Start of Block

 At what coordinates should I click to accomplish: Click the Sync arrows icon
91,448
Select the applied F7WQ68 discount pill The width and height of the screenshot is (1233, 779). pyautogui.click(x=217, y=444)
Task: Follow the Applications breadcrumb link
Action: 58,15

End of Block

#### THE TASK
An exact copy of every line above is needed.

#### SOLVED PROBLEM
 At what coordinates should I click to accomplish: Click the Sync arrows icon
91,448
Select the applied F7WQ68 discount pill The width and height of the screenshot is (1233, 779). pyautogui.click(x=217, y=444)
Task: Follow the Applications breadcrumb link
Action: 58,15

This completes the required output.